Tokenization

OpenNMT-tf ships the OpenNMT Tokenizer as a dependency to provide advanced tokenization behaviors, either offline or online.

Note: the pyonmttok package is only supported on Linux as of now.

Configuration files

YAML files are used to set the tokenizer options to ensure consistency during data preparation and training. See the sample file config/tokenization/sample.yml.

Offline usage

You can invoke the onmt-tokenize-text script directly and select the OpenNMTTokenizer tokenizer:

$ echo "Hello world!" | onmt-tokenize-text --tokenizer OpenNMTTokenizer
Hello world !
$ echo "Hello world!" | onmt-tokenize-text --tokenizer OpenNMTTokenizer --tokenizer_config config/tokenization/aggressive.yml
Hello world ■!

Online usage

A key feature is the possibility to tokenize the data on-the-fly during the training. This avoids the need of storing tokenized files and also increases the consistency of your preprocessing pipeline.

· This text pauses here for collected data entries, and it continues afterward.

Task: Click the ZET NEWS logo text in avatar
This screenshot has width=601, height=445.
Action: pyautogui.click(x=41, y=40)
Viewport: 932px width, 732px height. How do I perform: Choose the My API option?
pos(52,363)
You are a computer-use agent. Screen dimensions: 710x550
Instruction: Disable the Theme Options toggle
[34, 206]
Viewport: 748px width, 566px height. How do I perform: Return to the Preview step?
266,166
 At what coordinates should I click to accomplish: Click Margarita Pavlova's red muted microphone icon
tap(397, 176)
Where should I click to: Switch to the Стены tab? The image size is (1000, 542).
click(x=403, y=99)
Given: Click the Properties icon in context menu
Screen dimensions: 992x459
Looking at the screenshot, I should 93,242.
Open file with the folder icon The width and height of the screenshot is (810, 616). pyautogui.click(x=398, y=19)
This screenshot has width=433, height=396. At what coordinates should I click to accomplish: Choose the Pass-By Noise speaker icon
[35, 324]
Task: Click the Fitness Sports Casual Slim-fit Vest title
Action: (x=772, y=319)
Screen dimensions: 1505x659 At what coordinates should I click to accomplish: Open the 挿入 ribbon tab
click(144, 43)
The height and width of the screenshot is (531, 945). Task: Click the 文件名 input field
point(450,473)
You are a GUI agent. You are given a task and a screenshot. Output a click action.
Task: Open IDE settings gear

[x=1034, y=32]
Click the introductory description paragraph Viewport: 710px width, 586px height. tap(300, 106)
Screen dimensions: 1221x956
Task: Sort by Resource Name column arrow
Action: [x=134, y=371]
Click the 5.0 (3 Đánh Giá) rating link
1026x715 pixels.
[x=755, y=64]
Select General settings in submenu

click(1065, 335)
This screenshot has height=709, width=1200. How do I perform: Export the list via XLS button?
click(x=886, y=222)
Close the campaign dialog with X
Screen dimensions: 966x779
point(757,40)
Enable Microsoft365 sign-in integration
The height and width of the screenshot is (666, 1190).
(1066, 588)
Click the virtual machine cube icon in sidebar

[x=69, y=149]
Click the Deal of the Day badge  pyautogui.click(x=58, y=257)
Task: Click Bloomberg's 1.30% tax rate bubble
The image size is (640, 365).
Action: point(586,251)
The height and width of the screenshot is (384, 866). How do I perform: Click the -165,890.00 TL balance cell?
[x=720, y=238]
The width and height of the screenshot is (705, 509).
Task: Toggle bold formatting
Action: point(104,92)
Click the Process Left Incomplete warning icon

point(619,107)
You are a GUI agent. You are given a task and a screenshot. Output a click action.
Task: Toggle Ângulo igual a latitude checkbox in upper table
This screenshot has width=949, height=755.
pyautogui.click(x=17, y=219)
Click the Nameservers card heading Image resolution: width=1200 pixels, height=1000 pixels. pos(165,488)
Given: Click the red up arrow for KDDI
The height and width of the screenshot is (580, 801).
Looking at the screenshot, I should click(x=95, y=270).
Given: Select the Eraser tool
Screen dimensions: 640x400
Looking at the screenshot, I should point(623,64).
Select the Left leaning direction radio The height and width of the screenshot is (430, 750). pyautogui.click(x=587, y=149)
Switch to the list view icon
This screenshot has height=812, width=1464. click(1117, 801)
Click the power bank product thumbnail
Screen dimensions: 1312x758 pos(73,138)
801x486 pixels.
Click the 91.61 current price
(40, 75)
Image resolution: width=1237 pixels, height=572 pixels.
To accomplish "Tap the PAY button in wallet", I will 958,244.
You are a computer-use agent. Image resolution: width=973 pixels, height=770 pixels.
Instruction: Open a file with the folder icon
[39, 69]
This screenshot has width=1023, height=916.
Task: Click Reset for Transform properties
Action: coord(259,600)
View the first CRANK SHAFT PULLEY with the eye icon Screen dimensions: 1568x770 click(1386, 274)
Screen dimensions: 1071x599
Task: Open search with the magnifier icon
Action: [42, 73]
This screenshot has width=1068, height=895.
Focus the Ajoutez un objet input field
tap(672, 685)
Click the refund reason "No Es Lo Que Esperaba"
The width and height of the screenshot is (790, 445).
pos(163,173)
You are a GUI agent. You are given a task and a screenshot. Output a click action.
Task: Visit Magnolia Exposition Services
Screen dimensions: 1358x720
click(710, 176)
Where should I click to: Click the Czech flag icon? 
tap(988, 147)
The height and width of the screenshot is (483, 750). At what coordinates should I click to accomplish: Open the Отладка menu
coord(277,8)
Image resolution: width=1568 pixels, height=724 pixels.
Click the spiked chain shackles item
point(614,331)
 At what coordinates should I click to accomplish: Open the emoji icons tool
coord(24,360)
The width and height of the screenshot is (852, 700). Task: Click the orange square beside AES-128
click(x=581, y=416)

Here is an example workflow:

1. Build the vocabularies with the custom tokenizer, e.g.:

onmt-build-vocab --tokenizer OpenNMTTokenizer --tokenizer_config config/tokenization/aggressive.yml --size 50000 --save_vocab data/enfr/en-vocab.txt data/enfr/en-train.txt
onmt-build-vocab --tokenizer OpenNMTTokenizer --tokenizer_config config/tokenization/aggressive.yml --size 50000 --save_vocab data/enfr/fr-vocab.txt data/enfr/fr-train.txt

The text files are only given as examples and are not part of the repository.

2. Update your model’s TextInputters to use the custom tokenizer, e.g.:

return onmt.models.SequenceToSequence(
    source_inputter=onmt.inputters.WordEmbedder(
        vocabulary_file_key="source_words_vocabulary",
        embedding_size=512,
        tokenizer=onmt.tokenizers.OpenNMTTokenizer(
            configuration_file_or_key="source_tokenizer_config")),
    target_inputter=onmt.inputters.WordEmbedder(
        vocabulary_file_key="target_words_vocabulary",
        embedding_size=512,
        tokenizer=onmt.tokenizers.OpenNMTTokenizer(
            configuration_file_or_key="target_tokenizer_config")),
    ...)

3. Reference the tokenizer configurations in the data configuration, e.g.:

data:
  source_tokenizer_config: config/tokenization/aggressive.yml
  target_tokenizer_config: config/tokenization/aggressive.yml

Notes

  • As of now, tokenizers are not part of the exported graph.
  • Predictions saved during inference or evaluation are detokenized. Consider using the “BLEU-detok” external evaluator that calls multi-bleu-detok.perl instead of multi-bleu.perl.